Lesson 2: further discussion ✅

I have a question regarding the update() function defined in lesson 2:

def update():
    y_hat = x@a
    loss = mse(y, y_hat)
    if t % 10 == 0: print(loss)
    loss.backward()
    with torch.no_grad():
        a.sub_(lr * a.grad)
        a.grad.zero_()

Having seen the update rule for linear regression couple of times from a mathematical perspective, I am a little surprised by how this works. Especially the loss.backward() call. This looks something like this:
(theta are the params, J is the loss function and h_theta(x) is the y_hat)

If you would do this mathematically, you would generally first compute the gradient (derivatives) of the loss function with respect to the parameters. And once you have their functional form you can plug in your y (labels), a (parameter estimates) and x (feature) values.

If I am reading this, then I’m seeing that they first compute the loss, which is mathematically just a scalar, and from that scalar they are still able to compute the gradient…

I guess it has something to do with the fact that what is returned from mse() is actually not a scalar but a rank 1 tensor which apparently seems to store all the stuff that actually went into it (e.g. y, a and x) and is somehow still able to compute the derivatives with respect to a correctly.

Nonetheless this seems quite “magical”, would be really grateful if somebody could shed some light on this! Would be also great to understand a little better how PyTorch is computing gradients. Is it doing that analytically?

1 Like

So for each label (multi-label) you have 4 images right? How about training 4 separate models and combine the results. E.g. combine the predictions of the four models into a single (final) prediction (perhaps by majority voting) ?

Would also be interesting to check whether a certain channel is better at predicting certain labels then others.

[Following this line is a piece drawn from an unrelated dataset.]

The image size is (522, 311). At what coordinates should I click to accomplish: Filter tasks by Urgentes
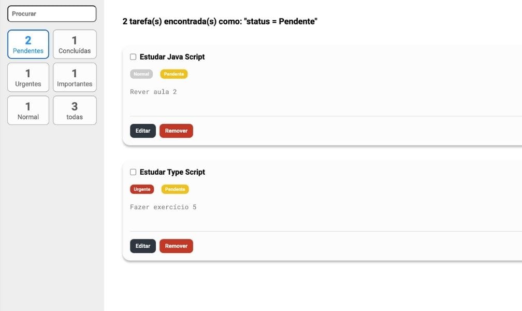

EDIT: just realized that Resnet naturally runs on 3 channel images (RGB)… so training 4 models on 4 different images wouldnt do. Anyway, here is a kernel of someone doing something similiar: https://www.kaggle.com/iafoss/pretrained-resnet34-with-rgby-0-460-public-lb
It reads:

   # we initialize this conv to take in 4 channels instead of 3
   # we keeping corresponding weights and initializing new weights with zeros

At each update, the derivative is computed at one point: the current value of the parameters. The technique used by pytorch or other DL frameworks is called Automatic Differentiation. Basically, the gradient is automatically computed step by step using the chain rule. So it is fast and accurate like you had an analytical expression.

If you want to understand more what is going on under the hood you can read
the first 3 section of this pytorch tutorial.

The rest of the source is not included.